Jose Reyes has been underwhelming for a while, but without him in the lineup, it’s quite the ordinary assemblage of players: a couple of stars, some guys on the wrong side of the hill, a few pickups whose talent levels aren’t always going to be up to the sincerity of their respective efforts. Except for payroll, what differentiates a lineup like those we saw penciled in this weekend from anybody else’s? Pedro Martinez has been absent with leave most of the past year-plus, but without him in the rotation, even with one platinum ace on board, it’s like anybody else’s five-man: checkered by youth whose mistakes get in the way of its progress and dotted by journeymen who will be heartwarming one night [6], goodness knows the next. The vets on the bench are admirable and amiable, but they’re vets on the bench. Bullpens are bullpens everywhere. This manager has shown no signs of eliciting great performances from his choir when the group isn’t already singing on key. Plus, without the full Reyes and a measure of Martinez, this team just isn’t that much fun to be around. At this point, I’d accept grim success as a holding action until the whole gang has rediscovered its inner Tug.

So what gives? It’s an average-ish team in an average-ish league. Ownership presumably has a few bucks stashed away to make up the difference between 81 wins and 91 wins should it come to that, but you can’t accuse anybody in charge of a penurious nature. Besides, money doesn’t buy happiness. It bought Johan Santana and the universal happy factor has been trimmed exponentially in some quarters after three measly starts. He may be new here, but he nailed it on Saturday that we’ve got some history from not being so good. And the octogenarian-plus lady profiled in Sunday’s Times [7] — who admittedly wouldn’t be my go-to source given her deeply embedded unfortunate allegiances — may not have been far off the mark either when she convinced her grandson that the Mets weren’t the best bet for a better tomorrow.

Plaid present.

Shady past.

Murky future.


It’s not about winning. It’s never been about winning, not primarily. When I hang with those New York Baseball Giants fans three times a year, I hear a lot of stories and absorb a lot of insights, but I never glean any regret that they hooked onto a team whose grandest days were clearly behind it by the time they were old enough to know better. The Giants won exactly one world championship in their last twenty-four seasons in Manhattan, all of two pennants in their final two decades. Their archrivals grew into a juggernaut during the same period and, as Richard Sandomir pointed out [8], only grew larger in the mind’s eye after leaving Brooklyn. The Giants, in the rooting lifetimes of those still around to recall them fondly, were rarely as good as the Dodgers and never better than the Yankees. Yet they stayed.
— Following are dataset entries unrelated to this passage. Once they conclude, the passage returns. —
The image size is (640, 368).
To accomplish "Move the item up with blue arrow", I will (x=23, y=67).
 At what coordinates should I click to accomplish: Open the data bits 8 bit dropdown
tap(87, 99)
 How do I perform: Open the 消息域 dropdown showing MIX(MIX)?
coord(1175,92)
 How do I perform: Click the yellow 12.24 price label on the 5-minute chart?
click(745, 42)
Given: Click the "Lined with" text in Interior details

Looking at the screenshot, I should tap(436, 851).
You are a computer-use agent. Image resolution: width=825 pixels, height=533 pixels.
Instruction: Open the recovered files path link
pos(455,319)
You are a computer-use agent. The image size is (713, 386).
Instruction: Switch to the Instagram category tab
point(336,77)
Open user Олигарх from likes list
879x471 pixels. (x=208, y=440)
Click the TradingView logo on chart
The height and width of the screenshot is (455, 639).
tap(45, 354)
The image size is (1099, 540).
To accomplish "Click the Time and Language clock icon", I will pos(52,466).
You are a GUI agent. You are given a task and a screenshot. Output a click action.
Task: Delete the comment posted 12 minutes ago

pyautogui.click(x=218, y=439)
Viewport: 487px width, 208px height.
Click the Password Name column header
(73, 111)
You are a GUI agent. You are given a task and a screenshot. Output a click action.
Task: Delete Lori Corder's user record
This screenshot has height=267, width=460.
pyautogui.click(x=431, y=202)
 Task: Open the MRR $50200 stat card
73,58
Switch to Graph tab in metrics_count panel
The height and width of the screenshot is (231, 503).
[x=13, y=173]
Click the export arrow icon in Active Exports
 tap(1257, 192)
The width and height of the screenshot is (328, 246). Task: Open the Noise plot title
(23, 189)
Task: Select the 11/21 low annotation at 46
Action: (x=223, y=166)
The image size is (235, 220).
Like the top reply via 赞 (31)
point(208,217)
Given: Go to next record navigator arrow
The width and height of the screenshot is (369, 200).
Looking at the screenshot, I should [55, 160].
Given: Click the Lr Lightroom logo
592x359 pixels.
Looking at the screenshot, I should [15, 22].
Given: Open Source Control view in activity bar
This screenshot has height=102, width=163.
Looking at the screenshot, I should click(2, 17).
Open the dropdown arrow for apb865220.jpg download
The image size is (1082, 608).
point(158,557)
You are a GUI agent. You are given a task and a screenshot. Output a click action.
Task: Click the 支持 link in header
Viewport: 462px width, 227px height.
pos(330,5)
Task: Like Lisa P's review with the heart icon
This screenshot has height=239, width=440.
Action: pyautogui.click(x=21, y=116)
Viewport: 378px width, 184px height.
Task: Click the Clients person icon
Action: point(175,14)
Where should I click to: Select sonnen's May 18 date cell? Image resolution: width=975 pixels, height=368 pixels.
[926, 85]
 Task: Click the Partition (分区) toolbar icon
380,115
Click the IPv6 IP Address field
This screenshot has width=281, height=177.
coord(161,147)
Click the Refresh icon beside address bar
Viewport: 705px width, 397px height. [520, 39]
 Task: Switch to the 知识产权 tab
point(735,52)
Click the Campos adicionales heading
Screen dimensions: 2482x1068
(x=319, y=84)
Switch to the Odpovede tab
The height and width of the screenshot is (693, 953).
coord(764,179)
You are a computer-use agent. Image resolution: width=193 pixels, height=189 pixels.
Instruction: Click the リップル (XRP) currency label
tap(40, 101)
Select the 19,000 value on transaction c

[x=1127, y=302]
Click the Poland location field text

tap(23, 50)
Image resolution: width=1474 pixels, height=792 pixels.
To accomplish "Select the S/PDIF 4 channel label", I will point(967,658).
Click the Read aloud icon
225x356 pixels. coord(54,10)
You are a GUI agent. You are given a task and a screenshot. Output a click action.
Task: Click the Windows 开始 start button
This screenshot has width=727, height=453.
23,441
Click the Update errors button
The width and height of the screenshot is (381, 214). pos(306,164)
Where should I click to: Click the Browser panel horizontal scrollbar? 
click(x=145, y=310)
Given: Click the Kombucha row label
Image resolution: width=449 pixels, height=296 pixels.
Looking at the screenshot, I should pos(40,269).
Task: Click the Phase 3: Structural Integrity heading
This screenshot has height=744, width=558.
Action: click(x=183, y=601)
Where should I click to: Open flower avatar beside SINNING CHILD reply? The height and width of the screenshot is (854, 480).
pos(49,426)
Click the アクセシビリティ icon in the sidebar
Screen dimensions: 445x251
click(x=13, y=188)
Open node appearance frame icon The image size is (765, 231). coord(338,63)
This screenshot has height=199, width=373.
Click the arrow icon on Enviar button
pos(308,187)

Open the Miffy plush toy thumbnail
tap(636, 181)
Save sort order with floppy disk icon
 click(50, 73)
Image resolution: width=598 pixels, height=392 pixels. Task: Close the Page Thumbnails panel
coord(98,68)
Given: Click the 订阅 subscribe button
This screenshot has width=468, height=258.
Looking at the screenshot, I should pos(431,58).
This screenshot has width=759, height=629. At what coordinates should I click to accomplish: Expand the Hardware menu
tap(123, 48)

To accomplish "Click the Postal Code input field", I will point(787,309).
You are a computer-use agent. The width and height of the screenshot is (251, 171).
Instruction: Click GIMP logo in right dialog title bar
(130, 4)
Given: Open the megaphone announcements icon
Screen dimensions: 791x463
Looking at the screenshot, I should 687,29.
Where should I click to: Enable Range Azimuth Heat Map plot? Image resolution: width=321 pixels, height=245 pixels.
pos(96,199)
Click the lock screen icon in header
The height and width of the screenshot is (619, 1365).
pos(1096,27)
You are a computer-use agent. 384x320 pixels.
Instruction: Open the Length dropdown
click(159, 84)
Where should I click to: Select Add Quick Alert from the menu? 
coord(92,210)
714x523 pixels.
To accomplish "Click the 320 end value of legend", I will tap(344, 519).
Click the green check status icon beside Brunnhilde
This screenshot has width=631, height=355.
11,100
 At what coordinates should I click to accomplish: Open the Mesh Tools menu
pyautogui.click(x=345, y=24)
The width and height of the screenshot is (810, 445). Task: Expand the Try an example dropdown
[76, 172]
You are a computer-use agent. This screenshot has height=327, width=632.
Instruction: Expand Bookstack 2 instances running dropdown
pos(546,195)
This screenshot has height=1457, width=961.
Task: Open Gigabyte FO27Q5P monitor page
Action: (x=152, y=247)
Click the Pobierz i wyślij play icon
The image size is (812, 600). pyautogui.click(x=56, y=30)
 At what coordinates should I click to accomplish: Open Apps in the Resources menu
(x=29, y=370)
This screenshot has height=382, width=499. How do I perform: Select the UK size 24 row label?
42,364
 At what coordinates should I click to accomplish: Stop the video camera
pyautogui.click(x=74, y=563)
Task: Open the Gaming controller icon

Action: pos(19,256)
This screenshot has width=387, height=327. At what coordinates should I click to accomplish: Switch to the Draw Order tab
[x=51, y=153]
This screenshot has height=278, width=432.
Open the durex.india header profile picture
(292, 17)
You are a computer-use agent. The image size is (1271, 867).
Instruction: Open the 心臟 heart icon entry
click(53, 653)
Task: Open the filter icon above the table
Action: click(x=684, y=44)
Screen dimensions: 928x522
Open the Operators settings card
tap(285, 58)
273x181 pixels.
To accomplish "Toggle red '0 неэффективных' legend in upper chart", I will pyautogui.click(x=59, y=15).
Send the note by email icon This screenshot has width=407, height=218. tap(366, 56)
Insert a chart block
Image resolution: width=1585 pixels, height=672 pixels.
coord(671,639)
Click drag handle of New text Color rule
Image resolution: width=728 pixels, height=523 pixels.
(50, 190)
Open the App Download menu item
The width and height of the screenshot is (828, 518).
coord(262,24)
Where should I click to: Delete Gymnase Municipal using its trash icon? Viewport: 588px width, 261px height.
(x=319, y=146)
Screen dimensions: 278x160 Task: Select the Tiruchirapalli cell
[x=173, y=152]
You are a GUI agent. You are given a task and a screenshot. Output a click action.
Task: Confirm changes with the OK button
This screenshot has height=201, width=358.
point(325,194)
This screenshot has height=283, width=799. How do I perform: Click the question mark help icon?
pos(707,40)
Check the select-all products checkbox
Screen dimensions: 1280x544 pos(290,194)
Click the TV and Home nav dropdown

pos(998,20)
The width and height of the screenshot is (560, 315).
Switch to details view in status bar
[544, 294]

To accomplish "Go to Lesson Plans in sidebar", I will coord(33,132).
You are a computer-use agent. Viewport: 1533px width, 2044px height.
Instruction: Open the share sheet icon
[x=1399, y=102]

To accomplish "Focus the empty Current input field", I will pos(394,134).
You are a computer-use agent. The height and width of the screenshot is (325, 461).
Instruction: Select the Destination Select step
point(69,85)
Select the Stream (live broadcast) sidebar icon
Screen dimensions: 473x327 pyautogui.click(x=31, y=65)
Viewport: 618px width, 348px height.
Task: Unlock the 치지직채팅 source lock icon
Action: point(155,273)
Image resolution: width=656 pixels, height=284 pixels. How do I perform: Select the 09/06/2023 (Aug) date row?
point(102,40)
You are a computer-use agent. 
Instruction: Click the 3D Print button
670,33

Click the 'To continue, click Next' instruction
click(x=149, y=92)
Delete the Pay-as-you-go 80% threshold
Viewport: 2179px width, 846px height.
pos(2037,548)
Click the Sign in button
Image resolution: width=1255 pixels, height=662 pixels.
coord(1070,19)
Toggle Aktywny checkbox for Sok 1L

They stayed New York Giants fans clear through 1957 and they show up at a church rectory to sit and reminisce about them a half-century later. They do dwell on Bobby Thomson and Willie Mays, you can be sure, but it isn’t the success that keeps them coming back. There just wasn’t that much of it.

There hasn’t been that much of it for us either. We’ve had two world championships in 46 seasons. If you’re under 40, you’ve experienced only one of them. If you’re under 25, you’ve experienced none of it. So it’s not the success that keeps our tribe running. If it’s not the success, then I’ve always figured it’s got to be the fun (and the force of habit). But if this team can’t show that it’s having fun, can’t create a little fun, can’t pour on a little spunk, a little ginger, a little pluck and a whole lot more moxie than they’ve dispensed and displayed while plowing drearily through their assigned maneuvers in the early hours of 2008…then I ask you, dear friends, what’s the point?